To be done
Convert the stretch of records from the line that contains "Given: Click the Last Seen column header" through the line that contains "pyautogui.click(x=965, y=229)" into a Markdown table with the columns Row and Line, skipping any blank lines.

Target pointing data
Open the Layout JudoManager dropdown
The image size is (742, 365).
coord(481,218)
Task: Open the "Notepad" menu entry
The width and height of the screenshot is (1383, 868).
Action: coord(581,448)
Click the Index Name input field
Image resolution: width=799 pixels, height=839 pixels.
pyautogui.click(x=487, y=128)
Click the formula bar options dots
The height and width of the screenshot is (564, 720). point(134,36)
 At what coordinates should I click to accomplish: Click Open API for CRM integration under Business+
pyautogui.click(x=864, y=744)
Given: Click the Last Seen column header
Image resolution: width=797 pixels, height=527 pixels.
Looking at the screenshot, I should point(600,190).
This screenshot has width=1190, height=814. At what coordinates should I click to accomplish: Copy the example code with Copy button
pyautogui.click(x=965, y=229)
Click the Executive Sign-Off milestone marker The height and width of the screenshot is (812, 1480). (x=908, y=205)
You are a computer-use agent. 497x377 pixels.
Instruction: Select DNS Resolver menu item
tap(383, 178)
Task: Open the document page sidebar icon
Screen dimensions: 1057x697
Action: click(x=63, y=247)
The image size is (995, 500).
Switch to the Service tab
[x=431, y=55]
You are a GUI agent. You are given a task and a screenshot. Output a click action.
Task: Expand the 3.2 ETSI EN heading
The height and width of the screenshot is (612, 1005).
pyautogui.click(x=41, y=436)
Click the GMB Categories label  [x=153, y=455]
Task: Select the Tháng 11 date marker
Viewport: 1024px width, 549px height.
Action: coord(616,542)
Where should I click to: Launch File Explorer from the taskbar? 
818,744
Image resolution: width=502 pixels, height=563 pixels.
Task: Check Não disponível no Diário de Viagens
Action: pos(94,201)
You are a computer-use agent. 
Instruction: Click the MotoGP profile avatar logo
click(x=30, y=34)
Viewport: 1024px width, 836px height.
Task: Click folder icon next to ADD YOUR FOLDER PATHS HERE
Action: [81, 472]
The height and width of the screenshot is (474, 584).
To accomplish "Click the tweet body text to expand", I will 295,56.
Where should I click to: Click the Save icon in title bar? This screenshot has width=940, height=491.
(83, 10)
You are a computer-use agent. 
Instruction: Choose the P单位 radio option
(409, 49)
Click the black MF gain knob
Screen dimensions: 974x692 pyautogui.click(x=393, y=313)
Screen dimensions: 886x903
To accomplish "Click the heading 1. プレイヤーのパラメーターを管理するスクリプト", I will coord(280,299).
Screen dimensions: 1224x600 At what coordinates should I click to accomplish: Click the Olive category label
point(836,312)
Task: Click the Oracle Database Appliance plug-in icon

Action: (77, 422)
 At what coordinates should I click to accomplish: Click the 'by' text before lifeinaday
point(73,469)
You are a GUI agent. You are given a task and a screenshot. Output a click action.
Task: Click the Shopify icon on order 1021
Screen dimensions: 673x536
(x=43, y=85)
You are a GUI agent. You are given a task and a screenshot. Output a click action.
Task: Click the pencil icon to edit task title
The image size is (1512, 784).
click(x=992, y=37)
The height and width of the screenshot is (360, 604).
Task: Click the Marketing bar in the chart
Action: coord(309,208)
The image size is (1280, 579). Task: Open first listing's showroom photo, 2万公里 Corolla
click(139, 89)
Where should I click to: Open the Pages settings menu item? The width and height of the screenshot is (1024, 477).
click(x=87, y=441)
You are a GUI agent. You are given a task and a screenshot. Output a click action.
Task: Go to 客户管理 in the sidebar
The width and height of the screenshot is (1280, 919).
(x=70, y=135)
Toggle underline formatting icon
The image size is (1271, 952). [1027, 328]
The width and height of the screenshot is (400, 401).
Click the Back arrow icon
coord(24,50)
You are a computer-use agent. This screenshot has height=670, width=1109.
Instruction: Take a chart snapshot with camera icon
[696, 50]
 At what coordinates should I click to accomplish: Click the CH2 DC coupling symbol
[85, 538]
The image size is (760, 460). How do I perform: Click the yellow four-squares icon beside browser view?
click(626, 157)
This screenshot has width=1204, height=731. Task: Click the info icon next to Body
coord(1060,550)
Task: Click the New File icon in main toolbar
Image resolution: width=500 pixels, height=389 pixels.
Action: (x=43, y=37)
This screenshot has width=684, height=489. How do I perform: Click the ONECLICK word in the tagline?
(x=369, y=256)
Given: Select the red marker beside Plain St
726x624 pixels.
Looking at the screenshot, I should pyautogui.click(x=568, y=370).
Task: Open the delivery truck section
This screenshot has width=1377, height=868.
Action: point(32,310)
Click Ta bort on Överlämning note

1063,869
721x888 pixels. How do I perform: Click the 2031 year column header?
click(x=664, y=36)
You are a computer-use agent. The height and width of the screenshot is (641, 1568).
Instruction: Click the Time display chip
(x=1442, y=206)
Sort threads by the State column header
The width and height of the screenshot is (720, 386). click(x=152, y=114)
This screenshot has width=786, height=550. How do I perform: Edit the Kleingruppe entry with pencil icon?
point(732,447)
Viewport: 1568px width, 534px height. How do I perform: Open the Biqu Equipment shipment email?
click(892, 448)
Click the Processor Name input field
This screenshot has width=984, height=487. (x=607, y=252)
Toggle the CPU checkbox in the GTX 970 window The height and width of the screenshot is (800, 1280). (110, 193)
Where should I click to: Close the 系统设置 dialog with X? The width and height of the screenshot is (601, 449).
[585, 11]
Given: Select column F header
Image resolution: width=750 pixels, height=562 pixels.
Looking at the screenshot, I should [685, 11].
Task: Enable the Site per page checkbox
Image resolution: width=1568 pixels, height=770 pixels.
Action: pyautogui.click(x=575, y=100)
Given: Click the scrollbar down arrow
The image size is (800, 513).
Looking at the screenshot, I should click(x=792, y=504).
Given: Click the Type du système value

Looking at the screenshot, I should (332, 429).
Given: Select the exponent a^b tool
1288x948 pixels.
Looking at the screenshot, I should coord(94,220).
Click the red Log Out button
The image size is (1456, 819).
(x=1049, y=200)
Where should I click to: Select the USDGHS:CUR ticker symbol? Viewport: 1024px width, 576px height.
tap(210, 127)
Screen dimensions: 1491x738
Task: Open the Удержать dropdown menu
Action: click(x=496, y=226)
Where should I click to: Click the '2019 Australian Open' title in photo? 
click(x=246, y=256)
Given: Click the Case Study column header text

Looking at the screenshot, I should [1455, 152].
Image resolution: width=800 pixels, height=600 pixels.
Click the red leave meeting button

Expected answer
| Row | Line |
|---|---|
| 1 | Given: Click the Last Seen column header |
| 2 | Image resolution: width=797 pixels, height=527 pixels. |
| 3 | Looking at the screenshot, I should point(600,190). |
| 4 | This screenshot has width=1190, height=814. At what coordinates should I click to accomplish: Copy the example code with Copy button |
| 5 | pyautogui.click(x=965, y=229) |